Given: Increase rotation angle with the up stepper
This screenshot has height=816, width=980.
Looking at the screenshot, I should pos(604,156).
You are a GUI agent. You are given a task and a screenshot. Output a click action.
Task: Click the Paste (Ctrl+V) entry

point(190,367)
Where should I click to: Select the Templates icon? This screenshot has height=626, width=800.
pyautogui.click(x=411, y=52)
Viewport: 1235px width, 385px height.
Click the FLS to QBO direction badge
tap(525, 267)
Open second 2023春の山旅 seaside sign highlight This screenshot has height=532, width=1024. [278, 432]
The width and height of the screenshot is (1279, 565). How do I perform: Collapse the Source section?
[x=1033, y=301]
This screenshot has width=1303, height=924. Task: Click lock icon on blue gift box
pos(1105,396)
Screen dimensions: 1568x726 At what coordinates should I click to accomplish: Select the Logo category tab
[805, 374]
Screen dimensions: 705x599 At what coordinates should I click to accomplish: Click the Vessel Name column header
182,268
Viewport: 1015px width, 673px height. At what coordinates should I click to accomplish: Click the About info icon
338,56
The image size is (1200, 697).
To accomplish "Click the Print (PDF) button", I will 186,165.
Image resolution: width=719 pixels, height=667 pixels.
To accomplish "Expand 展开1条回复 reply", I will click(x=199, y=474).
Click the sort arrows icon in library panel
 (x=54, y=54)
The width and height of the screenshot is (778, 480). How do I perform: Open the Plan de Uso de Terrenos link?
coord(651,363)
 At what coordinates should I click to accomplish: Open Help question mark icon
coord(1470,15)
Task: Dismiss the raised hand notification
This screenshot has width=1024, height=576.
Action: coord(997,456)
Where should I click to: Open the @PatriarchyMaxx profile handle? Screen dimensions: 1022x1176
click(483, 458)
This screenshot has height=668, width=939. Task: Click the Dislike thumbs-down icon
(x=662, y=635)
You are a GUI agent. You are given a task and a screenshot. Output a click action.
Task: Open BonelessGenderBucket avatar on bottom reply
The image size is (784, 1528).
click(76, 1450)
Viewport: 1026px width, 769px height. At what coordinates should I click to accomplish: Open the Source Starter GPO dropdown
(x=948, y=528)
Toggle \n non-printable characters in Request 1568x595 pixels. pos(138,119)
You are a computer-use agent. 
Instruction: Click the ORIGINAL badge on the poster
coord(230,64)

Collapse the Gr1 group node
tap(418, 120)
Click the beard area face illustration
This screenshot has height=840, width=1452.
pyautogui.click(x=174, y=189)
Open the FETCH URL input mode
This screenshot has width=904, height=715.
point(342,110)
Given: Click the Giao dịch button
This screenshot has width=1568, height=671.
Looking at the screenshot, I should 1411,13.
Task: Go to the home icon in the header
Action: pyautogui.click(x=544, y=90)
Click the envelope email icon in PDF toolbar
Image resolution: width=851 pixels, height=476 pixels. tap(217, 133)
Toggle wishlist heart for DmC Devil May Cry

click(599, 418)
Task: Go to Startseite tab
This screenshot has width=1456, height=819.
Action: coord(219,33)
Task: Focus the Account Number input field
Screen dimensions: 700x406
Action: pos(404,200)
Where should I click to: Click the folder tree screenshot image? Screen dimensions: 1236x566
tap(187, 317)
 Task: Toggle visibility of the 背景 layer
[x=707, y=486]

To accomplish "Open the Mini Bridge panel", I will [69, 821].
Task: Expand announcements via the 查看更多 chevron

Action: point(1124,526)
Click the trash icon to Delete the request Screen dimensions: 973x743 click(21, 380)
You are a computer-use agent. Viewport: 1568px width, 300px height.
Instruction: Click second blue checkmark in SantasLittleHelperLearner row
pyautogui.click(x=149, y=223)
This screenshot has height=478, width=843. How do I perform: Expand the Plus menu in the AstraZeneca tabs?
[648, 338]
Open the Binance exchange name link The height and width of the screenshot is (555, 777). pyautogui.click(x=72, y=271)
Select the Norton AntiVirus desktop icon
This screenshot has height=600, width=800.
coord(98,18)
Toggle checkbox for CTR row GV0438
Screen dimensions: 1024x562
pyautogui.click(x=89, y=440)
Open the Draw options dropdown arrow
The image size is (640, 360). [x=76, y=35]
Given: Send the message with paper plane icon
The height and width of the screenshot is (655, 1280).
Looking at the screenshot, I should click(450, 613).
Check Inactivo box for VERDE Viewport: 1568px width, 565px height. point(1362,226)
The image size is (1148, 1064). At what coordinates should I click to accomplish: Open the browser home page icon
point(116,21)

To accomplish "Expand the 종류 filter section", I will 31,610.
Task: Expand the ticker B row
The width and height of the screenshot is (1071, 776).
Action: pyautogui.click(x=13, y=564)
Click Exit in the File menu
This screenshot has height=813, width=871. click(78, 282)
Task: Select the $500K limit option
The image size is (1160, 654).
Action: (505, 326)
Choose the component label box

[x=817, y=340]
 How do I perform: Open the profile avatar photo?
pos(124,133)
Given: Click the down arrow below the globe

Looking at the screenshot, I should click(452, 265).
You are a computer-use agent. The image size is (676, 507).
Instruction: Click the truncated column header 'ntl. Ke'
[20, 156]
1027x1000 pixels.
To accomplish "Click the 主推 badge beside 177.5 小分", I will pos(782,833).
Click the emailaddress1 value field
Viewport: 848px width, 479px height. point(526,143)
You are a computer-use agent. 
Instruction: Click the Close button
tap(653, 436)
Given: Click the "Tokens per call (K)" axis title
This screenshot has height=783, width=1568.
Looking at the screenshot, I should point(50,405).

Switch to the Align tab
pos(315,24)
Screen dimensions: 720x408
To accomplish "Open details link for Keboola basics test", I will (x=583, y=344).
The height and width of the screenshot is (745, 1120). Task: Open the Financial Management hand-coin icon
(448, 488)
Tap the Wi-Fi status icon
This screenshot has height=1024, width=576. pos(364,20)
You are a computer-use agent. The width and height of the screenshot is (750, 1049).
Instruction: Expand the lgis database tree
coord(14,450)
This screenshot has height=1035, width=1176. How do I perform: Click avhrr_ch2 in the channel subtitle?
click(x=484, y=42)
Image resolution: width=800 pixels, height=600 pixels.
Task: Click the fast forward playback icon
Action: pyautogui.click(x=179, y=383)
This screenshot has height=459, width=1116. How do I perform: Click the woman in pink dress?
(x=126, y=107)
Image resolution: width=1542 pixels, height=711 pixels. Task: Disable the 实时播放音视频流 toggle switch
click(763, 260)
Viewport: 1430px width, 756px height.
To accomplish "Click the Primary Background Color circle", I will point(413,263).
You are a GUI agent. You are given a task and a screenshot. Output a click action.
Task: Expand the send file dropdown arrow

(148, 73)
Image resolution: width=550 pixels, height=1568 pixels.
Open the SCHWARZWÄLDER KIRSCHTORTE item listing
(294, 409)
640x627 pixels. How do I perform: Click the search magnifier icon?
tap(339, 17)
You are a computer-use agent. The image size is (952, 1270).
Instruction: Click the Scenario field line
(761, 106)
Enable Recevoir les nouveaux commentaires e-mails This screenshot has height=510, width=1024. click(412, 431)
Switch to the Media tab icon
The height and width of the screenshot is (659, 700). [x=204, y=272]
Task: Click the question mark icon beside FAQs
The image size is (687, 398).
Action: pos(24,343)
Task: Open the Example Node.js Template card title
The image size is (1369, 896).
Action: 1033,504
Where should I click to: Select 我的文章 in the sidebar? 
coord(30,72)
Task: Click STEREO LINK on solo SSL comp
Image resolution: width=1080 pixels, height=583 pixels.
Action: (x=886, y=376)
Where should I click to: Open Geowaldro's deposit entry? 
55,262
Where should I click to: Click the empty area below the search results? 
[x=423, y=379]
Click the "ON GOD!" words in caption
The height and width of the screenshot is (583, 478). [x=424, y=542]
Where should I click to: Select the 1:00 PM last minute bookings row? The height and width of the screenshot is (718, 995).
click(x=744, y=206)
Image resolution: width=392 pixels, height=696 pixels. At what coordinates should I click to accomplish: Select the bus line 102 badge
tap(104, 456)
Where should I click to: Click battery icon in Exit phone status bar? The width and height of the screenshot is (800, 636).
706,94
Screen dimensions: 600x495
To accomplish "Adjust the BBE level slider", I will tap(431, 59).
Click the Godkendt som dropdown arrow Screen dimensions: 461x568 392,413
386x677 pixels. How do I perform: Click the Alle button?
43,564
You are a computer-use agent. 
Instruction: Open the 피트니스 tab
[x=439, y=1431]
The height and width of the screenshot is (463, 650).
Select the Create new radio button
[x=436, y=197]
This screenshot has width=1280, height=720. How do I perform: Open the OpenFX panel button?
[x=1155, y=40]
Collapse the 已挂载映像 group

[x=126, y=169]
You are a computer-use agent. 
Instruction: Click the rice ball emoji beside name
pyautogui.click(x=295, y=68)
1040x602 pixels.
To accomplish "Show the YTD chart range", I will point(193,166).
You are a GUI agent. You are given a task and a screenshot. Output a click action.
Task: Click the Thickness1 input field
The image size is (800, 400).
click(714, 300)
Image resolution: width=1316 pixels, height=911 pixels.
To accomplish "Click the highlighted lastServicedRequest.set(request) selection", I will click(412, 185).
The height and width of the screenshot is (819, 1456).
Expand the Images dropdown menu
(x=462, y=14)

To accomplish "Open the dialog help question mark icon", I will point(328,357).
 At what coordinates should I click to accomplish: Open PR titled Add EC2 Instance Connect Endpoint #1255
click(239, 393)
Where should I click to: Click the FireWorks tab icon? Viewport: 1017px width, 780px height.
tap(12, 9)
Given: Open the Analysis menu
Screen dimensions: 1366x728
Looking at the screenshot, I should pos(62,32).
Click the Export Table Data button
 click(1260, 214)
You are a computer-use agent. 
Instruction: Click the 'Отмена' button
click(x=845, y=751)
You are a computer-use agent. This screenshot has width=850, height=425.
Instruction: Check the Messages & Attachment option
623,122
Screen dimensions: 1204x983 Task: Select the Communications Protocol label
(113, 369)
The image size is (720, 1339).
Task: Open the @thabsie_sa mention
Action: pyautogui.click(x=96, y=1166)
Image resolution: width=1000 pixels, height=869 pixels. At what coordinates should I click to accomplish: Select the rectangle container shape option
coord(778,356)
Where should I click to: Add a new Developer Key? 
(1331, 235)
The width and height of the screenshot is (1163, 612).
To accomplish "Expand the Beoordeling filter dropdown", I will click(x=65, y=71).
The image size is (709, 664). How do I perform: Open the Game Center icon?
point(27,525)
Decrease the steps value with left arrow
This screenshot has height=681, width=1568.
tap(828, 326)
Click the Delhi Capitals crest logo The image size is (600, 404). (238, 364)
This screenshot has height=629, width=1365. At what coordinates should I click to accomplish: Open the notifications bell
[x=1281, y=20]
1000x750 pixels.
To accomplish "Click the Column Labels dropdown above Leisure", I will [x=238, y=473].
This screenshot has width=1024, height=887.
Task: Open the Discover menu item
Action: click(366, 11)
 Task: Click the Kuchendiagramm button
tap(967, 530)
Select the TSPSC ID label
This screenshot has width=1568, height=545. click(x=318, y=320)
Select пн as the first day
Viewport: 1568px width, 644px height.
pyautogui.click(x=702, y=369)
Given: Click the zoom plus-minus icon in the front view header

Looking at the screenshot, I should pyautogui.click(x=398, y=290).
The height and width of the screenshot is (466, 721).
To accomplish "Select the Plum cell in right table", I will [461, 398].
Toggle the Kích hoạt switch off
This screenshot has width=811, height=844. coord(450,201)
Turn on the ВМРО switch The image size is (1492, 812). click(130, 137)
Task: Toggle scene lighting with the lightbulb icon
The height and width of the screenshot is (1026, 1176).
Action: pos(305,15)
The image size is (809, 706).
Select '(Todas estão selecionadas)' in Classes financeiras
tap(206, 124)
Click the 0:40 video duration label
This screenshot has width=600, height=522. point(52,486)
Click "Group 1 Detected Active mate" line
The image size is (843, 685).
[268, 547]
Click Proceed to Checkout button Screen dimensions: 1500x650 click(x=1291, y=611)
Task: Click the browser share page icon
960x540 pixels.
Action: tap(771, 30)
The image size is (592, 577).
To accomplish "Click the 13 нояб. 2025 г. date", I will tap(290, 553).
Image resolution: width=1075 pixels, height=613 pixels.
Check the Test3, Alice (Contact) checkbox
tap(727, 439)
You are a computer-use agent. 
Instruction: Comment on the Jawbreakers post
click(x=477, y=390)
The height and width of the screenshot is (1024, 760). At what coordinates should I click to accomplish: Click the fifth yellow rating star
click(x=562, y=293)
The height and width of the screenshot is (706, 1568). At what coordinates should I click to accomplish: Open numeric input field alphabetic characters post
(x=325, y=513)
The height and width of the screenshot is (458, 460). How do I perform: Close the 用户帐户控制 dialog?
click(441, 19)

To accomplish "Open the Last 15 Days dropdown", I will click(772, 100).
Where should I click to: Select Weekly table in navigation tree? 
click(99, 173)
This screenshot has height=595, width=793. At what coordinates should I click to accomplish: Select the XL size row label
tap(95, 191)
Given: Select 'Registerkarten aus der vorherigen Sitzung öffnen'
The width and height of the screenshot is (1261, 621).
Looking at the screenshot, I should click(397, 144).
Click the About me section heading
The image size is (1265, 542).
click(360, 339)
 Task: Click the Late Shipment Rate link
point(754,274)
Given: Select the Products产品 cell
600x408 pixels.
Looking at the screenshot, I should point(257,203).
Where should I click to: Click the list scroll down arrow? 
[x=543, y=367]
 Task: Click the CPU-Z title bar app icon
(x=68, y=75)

▸ **Your goal**: Going down the listing above, begin printing at the line with "This screenshot has height=681, width=1568." and finish with the line with "Click the Delhi", exactly as they appear.

▸ **Response**:
This screenshot has height=681, width=1568.
tap(828, 326)
Click the Delhi Capitals crest logo The image size is (600, 404). (238, 364)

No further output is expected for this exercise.